私が通っていたのは、地元の公立中学校だった。中学校はとても荒れていて、生徒同士の殴り合いや先生と生徒の言い争いは日常茶飯事だった。正しいことをすると、周りからは冷たい目で見られていた。正しいことを「正しい」と言えない学校だった。
そんな環境であっても、私は間違ったことをするのが嫌だった。周りと同じように校則をちょっと違反したり、学校のきまりを破ったり。そんなことはできなかった。
荒れた学校に「私の中の正義」が騒ぎ立て、学校に行かなくなった
中学2年生の秋、担任の先生が内地留学(長期の研修)のために不在になり、代わりの先生が来た。その先生は新任の先生で、やる気に満ち溢れていた。しかし、そこからクラスはますます荒れた。
私の中の正義が「この学校はおかしい」と騒ぎ立てた。そして、私は学校に行かなくなった。学校に行っても、ろくに授業も受けられない。そんな毎日に、意味を見出せなくなってしまったのだ。
周囲に合わせて行動することは、私には合わなかった。幸い塾に通っていたので、勉強の遅れで困るということはなかった。むしろ、家にいる時間は集中して勉強ができたので、学習ははかどった。もともと頭は悪いほうではなかったが、学校に行かなくなってもテストの順位や模試の成績は変わらなかった。

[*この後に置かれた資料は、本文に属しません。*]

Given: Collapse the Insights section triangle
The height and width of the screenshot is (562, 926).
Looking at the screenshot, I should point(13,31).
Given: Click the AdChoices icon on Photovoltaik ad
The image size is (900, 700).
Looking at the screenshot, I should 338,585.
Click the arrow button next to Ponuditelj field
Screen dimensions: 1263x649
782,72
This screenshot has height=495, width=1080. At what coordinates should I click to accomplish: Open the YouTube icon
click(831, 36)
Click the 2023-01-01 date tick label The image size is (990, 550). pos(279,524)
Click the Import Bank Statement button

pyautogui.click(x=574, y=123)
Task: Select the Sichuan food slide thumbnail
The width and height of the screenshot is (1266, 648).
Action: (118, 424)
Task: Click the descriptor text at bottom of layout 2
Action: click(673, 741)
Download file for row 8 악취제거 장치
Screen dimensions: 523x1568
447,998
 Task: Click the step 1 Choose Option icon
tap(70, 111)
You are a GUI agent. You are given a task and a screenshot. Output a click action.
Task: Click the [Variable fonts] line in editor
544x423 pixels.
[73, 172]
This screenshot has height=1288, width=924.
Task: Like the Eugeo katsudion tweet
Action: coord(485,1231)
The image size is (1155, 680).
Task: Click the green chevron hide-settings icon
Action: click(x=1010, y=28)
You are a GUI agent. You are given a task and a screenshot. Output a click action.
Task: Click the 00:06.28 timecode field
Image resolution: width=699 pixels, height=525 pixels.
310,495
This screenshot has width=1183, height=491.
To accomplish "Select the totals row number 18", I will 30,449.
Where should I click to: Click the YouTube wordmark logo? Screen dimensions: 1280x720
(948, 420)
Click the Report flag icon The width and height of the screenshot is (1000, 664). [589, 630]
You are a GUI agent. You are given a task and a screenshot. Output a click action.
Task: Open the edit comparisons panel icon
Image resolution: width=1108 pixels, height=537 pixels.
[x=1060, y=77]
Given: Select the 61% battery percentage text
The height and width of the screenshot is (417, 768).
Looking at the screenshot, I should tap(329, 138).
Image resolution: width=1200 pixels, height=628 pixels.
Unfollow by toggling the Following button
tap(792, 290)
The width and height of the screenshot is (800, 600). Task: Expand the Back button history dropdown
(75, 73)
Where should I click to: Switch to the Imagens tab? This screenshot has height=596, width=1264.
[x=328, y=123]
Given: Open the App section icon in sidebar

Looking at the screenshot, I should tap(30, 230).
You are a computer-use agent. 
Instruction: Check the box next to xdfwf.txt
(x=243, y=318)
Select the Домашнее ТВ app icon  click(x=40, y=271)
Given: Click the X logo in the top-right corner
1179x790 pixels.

中学3年生になっても、学校に行かない日々は続いた。しかし、それまでと違ったのは、制服を着て、学校に行く用意をするということだ。そこまでしたのに、学校に足が向かない。たしかに学校は嫌いな場所だったが、単に“行きたくない”のではなく、“行けない”状態へと変わってしまっていた。
先生は何度も家に来てくれたり、電話をしてくれたり。親とはたくさん衝突し、結果的には「給食費がもったいない」と言われ、給食を食べに行くような日々になっていた。それでも勉強は欠かさず、高校受験は見事成功した。第一志望の学校に合格した。
無事に高校へ進学し、「新しい生活」に胸を躍らせていたが…
中学を卒業して、私は地元では有数の県立の進学校に入学した。「あんな無法地帯の学校から解放される」そう喜んだ。そして、新しい生活に胸を躍らせていた。
入学したうちはよかった。しかし、6月ごろからまた学校に“行けない”生活が始まってしまった。この生活は、行きたい自分とそれができない自分との葛藤がとてもつらい。幸いにも、完全に行かなくなるということはなく、心優しい先生方の援助もあって、無事3年間で単位を取り切り、卒業することができた。
学校に行けていない間は、“自分とは何か”をよく考えていた。周りのみんなは、学校に行き、友達と楽しく過ごしたり、行事に参加したりしていることが“普通”にできているのに、どうして私にはできないのだろう。“普通”って何だろう。私は“普通”ではないのか? 様々なことを考えた。
学校へ行かないことは決して悪ではなく、自分と向き合うことができる
私は今、4年制の大学に通っている。大学でも学校に行けなくなる時期はあるが、それまでのように自分を追い詰めたりはしなくなった。それは、自分はこのままでいいのだと肯定することができるようになったからだ。
学校に行けない自分は、決して劣っているわけではなく、学校という枠組みに当てはまらなかっただけなのだ。そう考えると、私にとっての“普通”は、むしろ学校へ行かないことであり、自由気ままに自分のペースで何かをすることではないのだろうか。
学校に行かないことを褒められたことではないし、できることなら行ったほうがいいと私も思う。しかし、決して悪いことではなく、自分を見つめなおすきっかけにもなりうることなのだ。
これから先、社会の中でも周りに合わせることが、要求される場面もあるだろう。しかし、私は私のままで、自然体でいられる場所を見つけたい。なぜなら、それが“私”そのものだからだ。